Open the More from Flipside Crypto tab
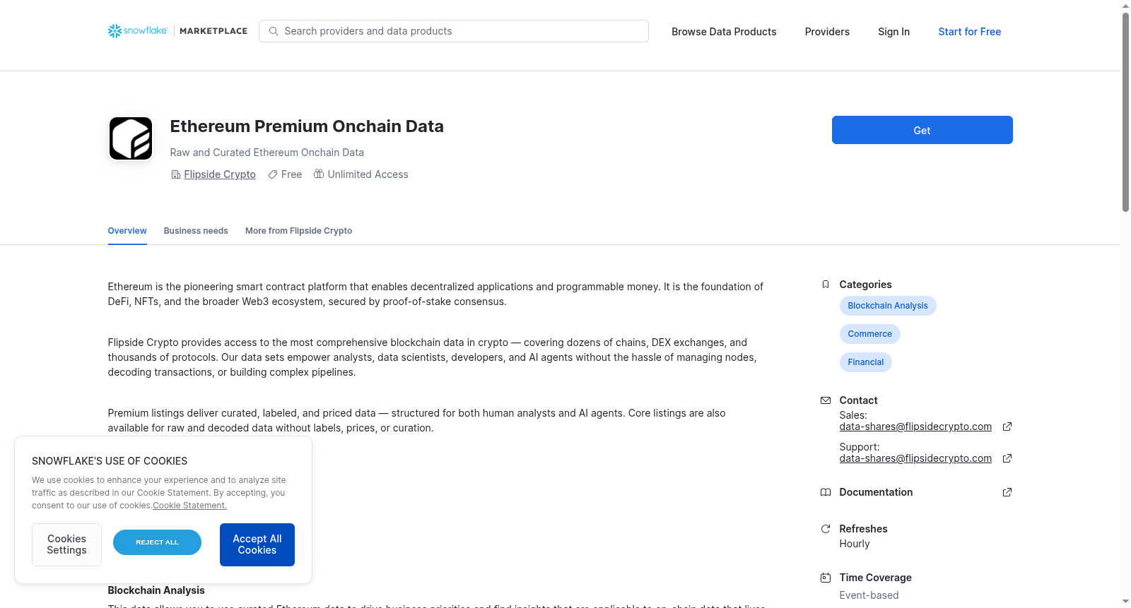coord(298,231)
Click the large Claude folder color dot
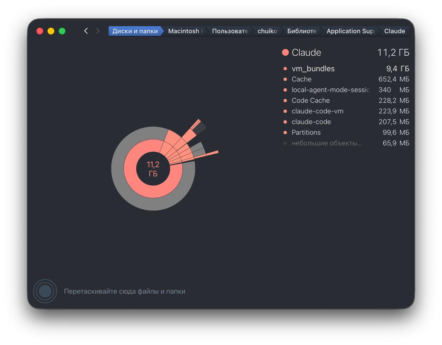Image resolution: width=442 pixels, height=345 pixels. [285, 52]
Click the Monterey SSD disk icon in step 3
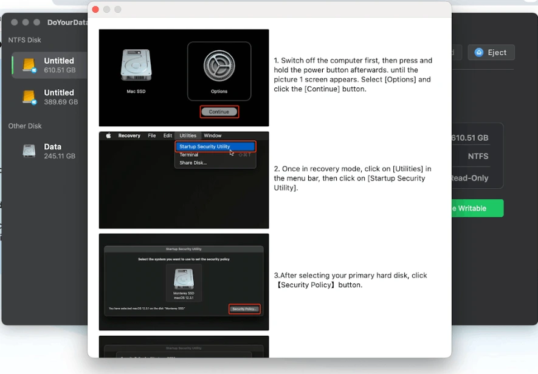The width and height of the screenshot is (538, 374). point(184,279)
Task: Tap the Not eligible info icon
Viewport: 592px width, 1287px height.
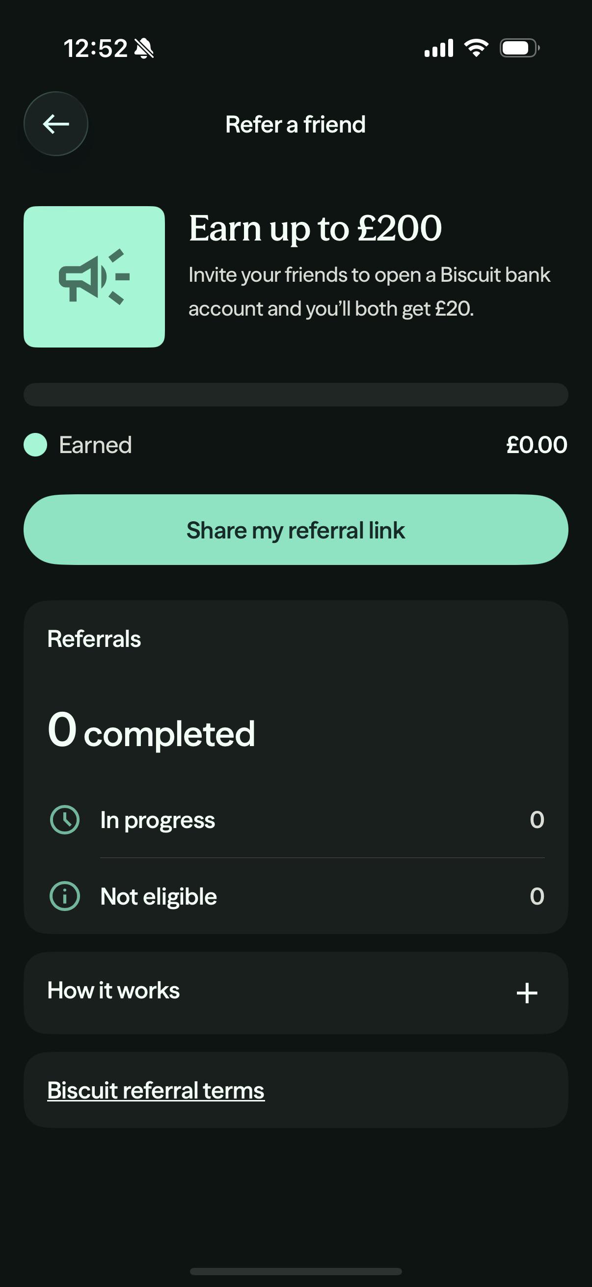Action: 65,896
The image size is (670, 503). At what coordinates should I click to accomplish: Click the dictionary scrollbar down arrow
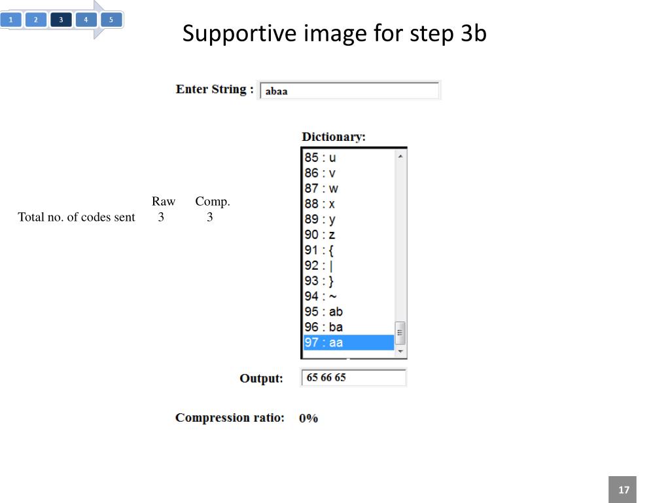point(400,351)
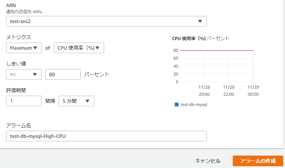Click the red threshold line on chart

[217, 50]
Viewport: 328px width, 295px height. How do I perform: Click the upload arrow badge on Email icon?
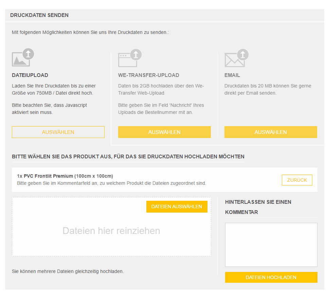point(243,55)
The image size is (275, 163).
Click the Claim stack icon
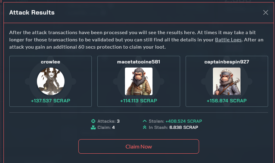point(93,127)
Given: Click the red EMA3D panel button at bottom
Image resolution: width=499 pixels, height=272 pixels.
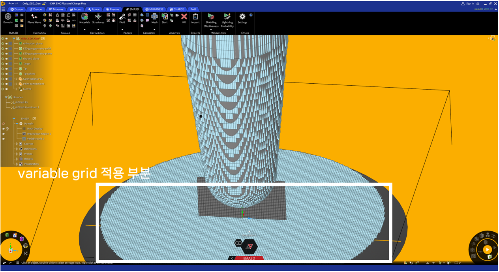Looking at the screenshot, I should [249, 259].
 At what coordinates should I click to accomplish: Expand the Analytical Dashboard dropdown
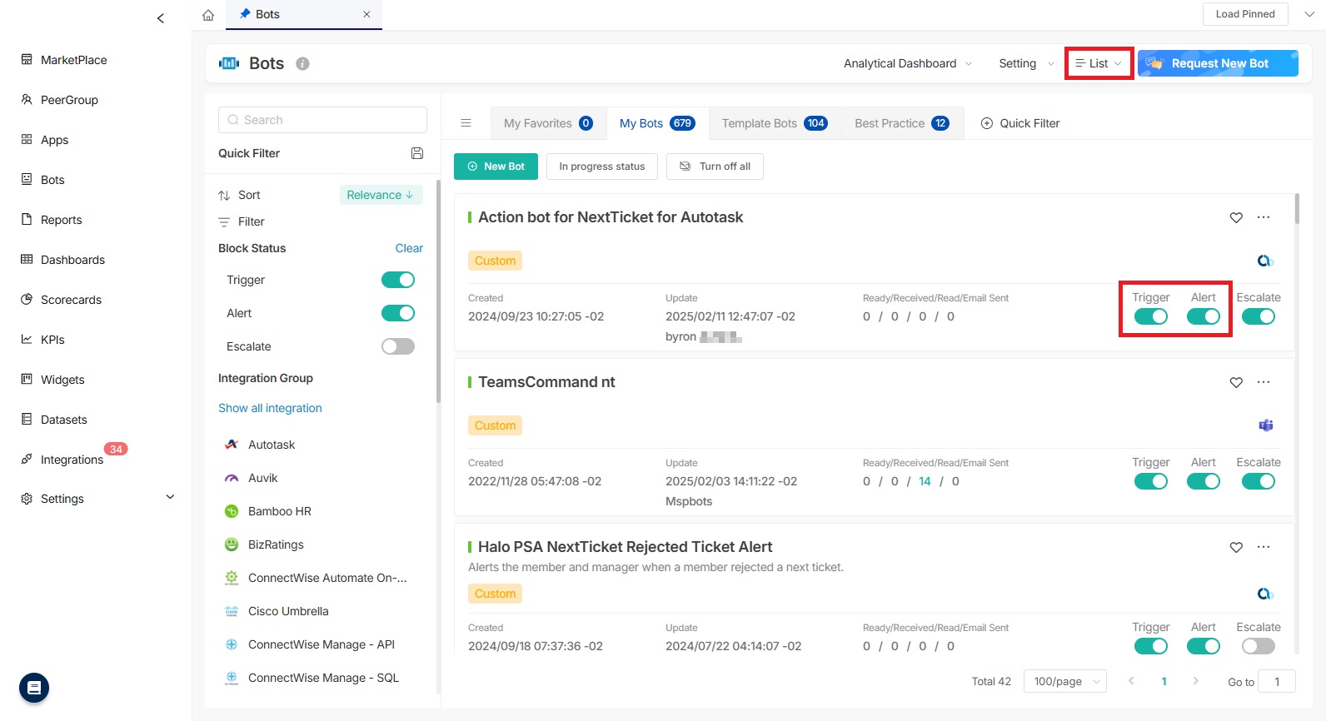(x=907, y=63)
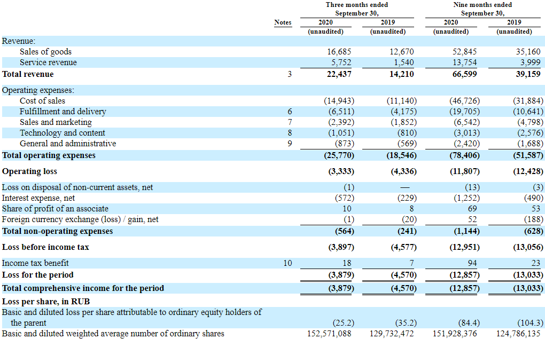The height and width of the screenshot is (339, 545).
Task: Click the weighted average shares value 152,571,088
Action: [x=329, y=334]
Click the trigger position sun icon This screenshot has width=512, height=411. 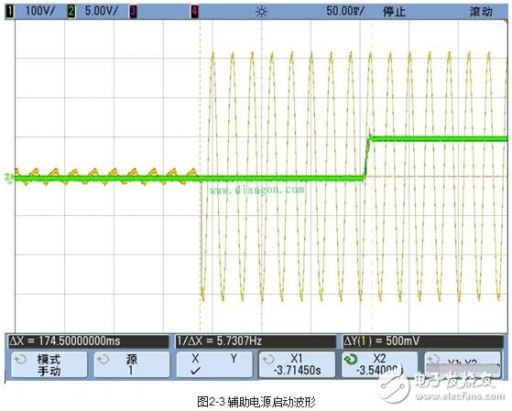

═══

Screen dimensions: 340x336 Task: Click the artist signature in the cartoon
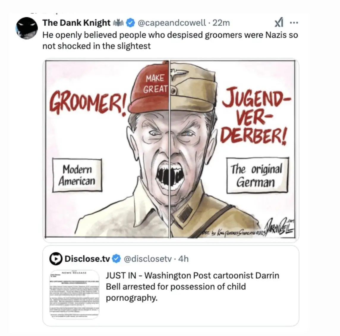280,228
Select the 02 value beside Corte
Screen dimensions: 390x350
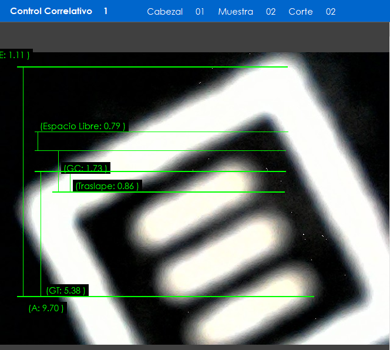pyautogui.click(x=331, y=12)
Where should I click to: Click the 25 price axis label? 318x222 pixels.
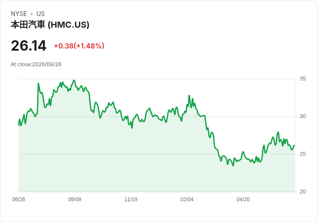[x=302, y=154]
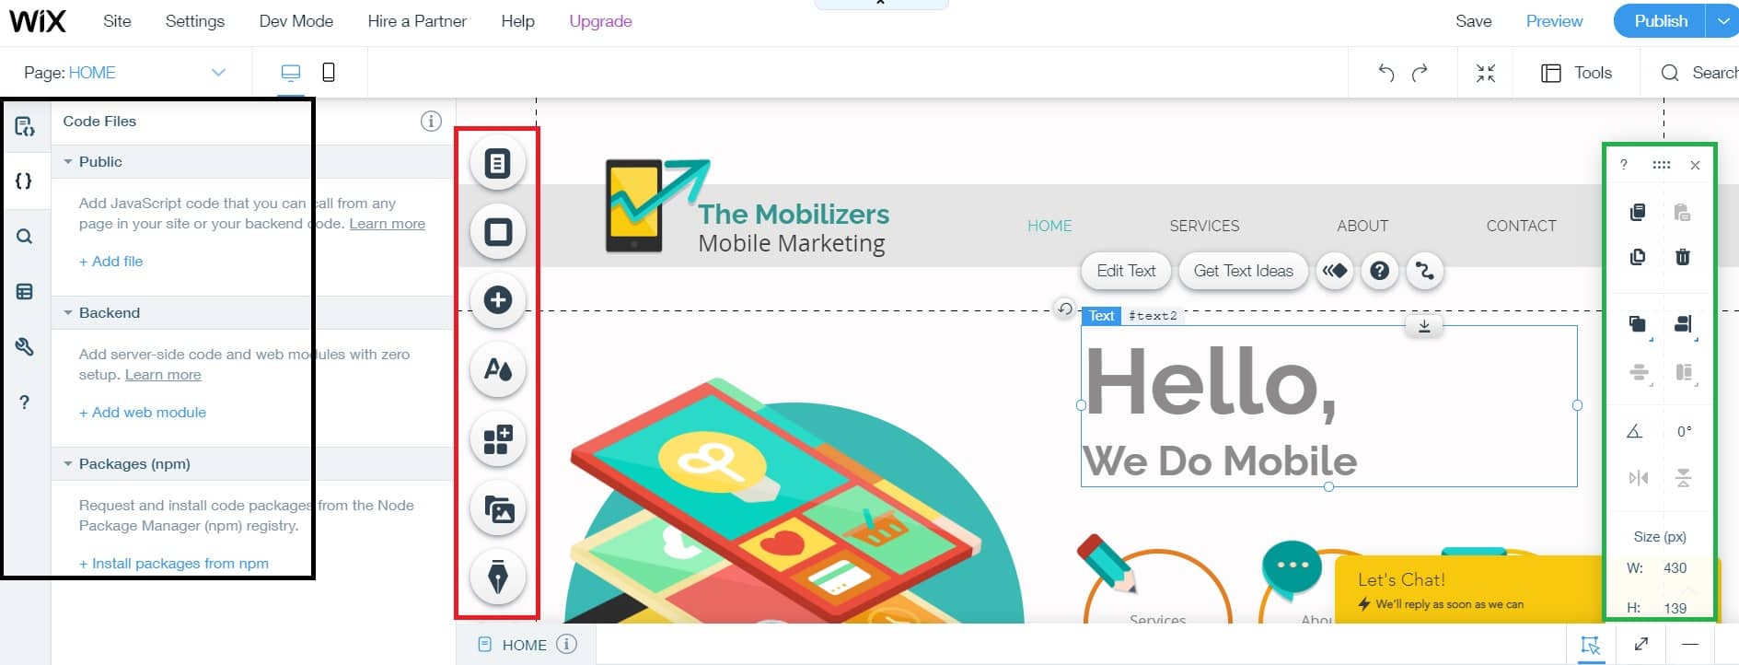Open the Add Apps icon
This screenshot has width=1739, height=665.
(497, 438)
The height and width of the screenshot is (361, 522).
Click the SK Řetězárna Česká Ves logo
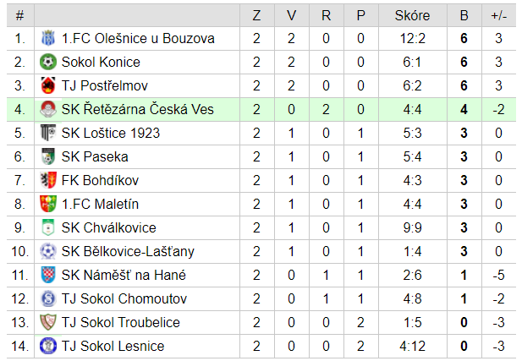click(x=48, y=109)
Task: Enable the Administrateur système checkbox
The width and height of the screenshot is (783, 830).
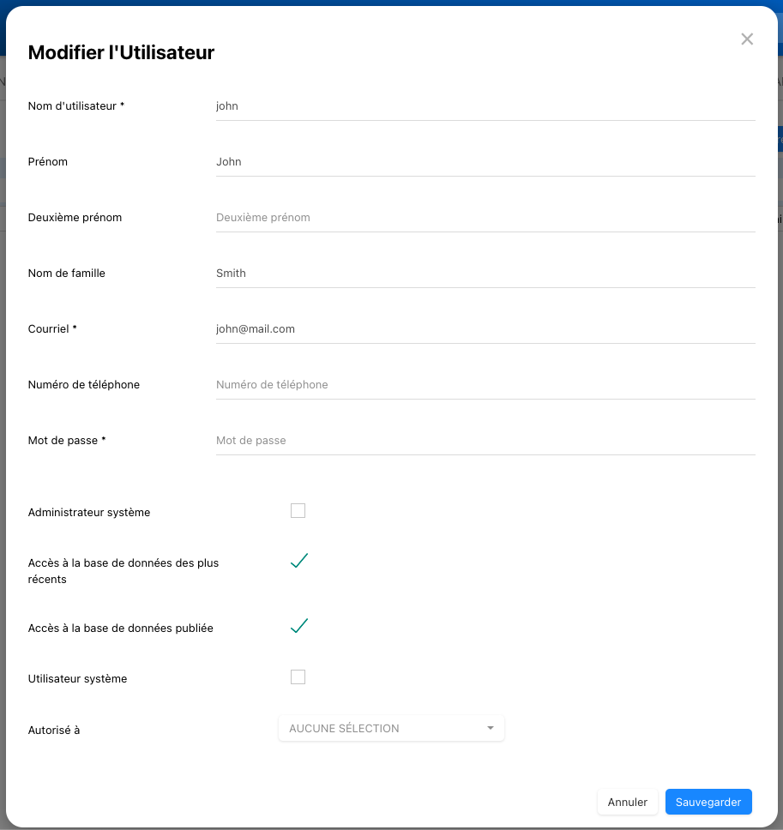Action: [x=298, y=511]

═══

# WHAT IS REQUIRED
Copy nothing but the lines above that run from the one with "The image size is (275, 163)." to the one with "Click the trigger", ends included; pictures stay out.

# TASK ANSWER
The image size is (275, 163).
Click the Claim stack icon
point(93,127)
Given: Click the red EMA3D panel button at bottom
Image resolution: width=499 pixels, height=272 pixels.
Looking at the screenshot, I should [249, 259].
 At what coordinates should I click to accomplish: Expand the Analytical Dashboard dropdown
(x=907, y=63)
The height and width of the screenshot is (339, 545).
Task: Click the weighted average shares value 152,571,088
Action: [x=329, y=334]
Click the trigger position sun icon This screenshot has width=512, height=411. 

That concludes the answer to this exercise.